Ans: Capacitive reactance ($Z_C = \frac{1}{2\pi fC}$) is the opposition offered by a capacitor to alternating current. Unlike resistance, it is frequency-dependent — it decreases as frequency increases. Additionally, resistance dissipates energy as heat, while a pure capacitor stores and releases energy without dissipation.
Q2. Why does the voltage across the capacitor lag behind the current by 90°?
Ans: The voltage across a capacitor is related to the charge stored: $V_C = Q/C$. Since current is the rate of change of charge ($I = dQ/dt$), the current must flow first to build up charge and hence voltage. This means the voltage always lags the current by exactly $90°$ (or $\frac{\pi}{2}$ radians) in a pure capacitor.
Q3. Why can't you simply add $V_R$ and $V_C$ algebraically to get the total applied voltage?

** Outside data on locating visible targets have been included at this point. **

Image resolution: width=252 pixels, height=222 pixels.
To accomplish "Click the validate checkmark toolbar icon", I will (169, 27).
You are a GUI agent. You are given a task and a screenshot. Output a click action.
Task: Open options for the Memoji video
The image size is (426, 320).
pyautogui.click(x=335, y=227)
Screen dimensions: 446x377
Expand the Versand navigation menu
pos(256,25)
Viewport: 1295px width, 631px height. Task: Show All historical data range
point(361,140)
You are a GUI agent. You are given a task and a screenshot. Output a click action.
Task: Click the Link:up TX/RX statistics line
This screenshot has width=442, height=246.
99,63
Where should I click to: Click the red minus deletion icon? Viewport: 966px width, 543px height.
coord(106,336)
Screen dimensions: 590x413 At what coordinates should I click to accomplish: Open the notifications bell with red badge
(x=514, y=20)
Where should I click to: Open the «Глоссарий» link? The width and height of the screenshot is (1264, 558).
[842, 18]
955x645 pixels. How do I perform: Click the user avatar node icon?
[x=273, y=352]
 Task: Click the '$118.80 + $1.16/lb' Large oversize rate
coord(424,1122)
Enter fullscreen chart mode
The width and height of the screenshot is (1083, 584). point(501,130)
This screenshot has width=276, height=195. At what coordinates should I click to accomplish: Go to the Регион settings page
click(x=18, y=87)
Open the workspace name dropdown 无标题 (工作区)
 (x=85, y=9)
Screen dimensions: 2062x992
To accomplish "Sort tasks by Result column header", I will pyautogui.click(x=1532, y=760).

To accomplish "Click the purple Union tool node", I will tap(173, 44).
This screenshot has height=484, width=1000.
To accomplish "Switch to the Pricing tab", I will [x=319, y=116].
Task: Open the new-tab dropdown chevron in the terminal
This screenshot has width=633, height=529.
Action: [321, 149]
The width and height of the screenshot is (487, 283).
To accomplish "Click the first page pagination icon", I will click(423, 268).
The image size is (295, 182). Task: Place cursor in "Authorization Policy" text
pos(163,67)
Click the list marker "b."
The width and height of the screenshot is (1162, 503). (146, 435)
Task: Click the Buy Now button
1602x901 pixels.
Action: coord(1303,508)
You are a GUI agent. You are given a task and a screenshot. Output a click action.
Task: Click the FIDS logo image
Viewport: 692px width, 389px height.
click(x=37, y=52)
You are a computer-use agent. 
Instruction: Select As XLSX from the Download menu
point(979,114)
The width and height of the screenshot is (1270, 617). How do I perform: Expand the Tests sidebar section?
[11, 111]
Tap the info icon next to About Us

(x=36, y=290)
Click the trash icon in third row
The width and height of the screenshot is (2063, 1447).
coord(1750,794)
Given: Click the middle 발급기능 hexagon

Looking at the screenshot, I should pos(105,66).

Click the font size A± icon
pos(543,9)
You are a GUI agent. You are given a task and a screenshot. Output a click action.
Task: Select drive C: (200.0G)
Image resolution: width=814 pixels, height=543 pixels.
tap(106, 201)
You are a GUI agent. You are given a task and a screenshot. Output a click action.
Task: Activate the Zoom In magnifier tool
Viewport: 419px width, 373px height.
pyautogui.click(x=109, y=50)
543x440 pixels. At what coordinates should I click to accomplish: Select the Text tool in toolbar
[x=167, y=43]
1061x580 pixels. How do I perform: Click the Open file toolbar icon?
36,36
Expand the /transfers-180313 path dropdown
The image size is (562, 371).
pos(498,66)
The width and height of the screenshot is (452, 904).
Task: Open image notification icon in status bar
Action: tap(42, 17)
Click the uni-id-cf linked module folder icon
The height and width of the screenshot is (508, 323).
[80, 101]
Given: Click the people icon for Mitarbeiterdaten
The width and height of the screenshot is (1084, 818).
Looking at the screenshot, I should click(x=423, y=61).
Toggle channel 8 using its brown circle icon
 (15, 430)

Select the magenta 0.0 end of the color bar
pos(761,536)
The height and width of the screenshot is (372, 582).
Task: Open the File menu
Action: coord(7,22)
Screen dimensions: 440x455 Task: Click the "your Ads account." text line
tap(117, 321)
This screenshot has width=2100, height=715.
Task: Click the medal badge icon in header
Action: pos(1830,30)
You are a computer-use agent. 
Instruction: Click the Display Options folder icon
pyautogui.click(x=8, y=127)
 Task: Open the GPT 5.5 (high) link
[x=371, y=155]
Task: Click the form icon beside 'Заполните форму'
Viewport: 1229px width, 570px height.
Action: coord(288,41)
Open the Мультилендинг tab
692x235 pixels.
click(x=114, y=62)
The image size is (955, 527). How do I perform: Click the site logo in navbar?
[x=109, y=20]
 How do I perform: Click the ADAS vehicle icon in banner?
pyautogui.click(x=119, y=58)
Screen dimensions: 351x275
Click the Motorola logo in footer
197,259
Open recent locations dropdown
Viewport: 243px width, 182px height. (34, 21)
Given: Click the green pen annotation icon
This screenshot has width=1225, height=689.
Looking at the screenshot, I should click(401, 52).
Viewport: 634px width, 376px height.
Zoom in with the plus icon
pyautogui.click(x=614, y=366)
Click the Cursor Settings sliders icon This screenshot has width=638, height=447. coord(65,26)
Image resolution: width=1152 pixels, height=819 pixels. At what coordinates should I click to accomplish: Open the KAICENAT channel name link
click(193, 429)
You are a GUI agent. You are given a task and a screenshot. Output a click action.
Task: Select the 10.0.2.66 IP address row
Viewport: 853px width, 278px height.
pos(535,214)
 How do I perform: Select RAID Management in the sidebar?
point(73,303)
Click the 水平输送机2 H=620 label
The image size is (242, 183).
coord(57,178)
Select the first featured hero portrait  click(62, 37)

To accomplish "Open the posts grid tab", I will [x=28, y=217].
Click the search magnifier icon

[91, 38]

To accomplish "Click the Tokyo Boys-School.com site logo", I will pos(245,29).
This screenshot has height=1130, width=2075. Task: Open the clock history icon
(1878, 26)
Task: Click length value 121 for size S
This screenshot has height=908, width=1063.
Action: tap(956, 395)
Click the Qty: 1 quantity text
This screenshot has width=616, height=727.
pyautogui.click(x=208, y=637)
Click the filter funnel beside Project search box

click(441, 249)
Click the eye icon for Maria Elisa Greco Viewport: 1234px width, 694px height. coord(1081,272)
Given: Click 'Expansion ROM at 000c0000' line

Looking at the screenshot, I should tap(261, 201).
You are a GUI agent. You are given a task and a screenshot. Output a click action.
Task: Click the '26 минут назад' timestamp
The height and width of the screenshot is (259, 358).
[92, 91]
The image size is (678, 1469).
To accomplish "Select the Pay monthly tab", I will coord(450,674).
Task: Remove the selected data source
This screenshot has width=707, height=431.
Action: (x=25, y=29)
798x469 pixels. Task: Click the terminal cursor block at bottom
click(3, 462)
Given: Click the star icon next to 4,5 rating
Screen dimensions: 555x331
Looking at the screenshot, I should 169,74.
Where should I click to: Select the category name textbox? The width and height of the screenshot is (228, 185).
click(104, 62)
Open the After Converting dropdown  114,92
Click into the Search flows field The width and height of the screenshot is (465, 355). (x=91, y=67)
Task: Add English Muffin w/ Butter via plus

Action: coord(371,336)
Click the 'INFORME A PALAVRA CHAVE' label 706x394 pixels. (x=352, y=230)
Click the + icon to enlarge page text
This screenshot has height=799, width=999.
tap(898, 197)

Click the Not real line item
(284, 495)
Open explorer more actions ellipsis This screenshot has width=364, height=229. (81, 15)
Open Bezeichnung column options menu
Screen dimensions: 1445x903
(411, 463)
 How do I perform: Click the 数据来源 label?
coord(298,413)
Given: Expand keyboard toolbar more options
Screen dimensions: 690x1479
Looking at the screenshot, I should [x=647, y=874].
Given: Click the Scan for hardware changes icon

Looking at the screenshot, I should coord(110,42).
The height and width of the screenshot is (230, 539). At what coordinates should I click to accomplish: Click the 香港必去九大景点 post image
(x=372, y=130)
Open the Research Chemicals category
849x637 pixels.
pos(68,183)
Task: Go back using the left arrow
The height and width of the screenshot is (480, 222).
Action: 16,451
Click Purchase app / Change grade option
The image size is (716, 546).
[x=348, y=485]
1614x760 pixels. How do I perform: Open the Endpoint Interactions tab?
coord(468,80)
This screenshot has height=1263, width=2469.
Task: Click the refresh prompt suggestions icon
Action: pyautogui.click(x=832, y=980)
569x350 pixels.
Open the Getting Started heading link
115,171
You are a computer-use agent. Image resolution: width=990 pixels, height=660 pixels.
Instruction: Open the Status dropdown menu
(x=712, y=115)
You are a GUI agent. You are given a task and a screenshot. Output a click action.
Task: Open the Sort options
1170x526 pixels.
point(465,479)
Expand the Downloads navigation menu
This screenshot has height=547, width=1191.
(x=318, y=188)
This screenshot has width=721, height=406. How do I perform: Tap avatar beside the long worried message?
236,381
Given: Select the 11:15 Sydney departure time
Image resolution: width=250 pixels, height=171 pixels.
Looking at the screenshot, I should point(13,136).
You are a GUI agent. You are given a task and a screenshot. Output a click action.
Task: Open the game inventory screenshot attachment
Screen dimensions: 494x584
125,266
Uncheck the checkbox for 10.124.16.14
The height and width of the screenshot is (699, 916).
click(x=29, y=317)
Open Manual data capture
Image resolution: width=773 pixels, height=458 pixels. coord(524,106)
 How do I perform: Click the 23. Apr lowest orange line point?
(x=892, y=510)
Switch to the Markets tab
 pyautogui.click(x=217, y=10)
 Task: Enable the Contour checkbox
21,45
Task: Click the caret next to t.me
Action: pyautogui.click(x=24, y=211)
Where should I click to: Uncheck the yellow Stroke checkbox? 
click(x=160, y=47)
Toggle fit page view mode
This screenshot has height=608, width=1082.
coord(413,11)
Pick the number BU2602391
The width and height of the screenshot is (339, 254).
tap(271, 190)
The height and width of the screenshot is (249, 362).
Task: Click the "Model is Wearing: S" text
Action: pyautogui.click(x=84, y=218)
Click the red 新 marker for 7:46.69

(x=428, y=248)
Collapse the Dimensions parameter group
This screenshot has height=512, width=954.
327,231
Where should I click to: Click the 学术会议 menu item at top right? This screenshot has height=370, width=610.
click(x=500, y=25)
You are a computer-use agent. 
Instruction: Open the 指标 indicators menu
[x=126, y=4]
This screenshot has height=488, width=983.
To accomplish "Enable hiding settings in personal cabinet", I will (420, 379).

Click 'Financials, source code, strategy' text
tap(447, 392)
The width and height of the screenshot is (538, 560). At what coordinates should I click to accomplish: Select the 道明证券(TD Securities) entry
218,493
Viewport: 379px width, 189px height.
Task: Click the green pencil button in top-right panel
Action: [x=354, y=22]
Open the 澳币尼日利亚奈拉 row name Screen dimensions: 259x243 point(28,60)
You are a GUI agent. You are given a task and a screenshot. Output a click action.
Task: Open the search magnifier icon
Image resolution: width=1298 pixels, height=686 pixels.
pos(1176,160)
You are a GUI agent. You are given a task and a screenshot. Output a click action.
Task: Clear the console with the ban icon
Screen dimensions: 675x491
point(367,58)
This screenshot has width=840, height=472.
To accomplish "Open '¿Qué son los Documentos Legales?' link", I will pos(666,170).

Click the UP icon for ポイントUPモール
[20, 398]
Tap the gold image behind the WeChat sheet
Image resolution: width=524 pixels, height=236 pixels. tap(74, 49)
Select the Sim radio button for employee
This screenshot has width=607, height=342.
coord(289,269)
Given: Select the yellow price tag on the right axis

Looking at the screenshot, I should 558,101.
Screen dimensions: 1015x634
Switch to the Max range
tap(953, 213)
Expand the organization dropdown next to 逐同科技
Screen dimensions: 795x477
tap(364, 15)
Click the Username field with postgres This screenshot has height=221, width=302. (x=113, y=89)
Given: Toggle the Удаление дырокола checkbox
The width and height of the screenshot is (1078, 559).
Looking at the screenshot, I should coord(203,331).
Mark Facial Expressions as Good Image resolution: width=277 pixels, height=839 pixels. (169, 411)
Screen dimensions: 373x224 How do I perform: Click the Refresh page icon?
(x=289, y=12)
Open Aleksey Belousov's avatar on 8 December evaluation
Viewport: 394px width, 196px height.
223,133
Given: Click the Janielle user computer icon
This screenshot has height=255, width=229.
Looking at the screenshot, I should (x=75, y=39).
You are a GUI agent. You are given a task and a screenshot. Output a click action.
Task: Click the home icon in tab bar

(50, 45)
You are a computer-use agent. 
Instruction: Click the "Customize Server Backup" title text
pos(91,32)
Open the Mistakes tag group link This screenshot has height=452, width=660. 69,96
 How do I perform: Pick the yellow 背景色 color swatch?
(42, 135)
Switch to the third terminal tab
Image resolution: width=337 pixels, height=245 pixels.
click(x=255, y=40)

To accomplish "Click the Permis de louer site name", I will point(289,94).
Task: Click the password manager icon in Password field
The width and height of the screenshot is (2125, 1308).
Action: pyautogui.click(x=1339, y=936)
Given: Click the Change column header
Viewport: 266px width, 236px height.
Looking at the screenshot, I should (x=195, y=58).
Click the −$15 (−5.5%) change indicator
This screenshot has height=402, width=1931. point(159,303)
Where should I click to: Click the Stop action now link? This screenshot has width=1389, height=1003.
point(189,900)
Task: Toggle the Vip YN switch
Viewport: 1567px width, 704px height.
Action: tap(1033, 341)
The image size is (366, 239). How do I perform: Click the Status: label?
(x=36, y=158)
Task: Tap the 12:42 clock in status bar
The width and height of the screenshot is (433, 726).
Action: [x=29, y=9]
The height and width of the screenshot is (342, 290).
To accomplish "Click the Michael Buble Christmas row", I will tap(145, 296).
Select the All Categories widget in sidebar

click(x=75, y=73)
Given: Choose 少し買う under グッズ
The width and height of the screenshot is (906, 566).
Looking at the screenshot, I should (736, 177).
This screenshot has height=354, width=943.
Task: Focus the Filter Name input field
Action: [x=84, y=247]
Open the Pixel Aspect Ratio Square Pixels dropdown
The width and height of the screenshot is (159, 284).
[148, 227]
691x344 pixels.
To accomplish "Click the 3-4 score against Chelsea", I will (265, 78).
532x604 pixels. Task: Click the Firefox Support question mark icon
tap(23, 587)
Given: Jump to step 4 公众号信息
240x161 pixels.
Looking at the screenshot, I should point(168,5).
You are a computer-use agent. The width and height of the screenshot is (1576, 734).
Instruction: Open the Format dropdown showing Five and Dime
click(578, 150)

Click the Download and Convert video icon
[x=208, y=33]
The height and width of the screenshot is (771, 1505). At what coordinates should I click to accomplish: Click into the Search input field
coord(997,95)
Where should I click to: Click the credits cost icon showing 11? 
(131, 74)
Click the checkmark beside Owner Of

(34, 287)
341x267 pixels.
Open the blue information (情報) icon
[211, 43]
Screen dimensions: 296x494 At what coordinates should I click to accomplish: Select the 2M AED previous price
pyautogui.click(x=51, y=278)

Ans: Because $V_R$ and $V_C$ are $90°$ out of phase with each other. Simple algebraic addition applies only to quantities that are in phase. For out-of-phase phasors, vector (phasor) addition must be used: $V_{applied} = \sqrt{V_R^2 + V_C^2}$.
Q4. What happens to the phase angle $\phi$ as the frequency of the applied voltage is increased?
Ans: As frequency increases, $Z_C = \frac{1}{2\pi fC}$ decreases. Since $\phi = \tan^{-1}(Z_C/R)$, a smaller $Z_C$ leads to a smaller phase angle. At very high frequencies, the capacitor behaves almost like a short circuit, $\phi \to 0°$, and the circuit becomes purely resistive.
Q5. At what frequency will the voltage across the resistor and capacitor be equal in magnitude?
Ans: The voltages are equal when $V_R = V_C$, which occurs when $R = Z_C$, i.e., $R = \frac{1}{2\pi fC}$. Solving for frequency: $f = \frac{1}{2\pi RC}$. For $R = 1\text{ k}\Omega$ and $C = 1\text{ }\mu F$, this gives $f \approx 159\text{ Hz}$. At this frequency, the phase angle $\phi = 45°$.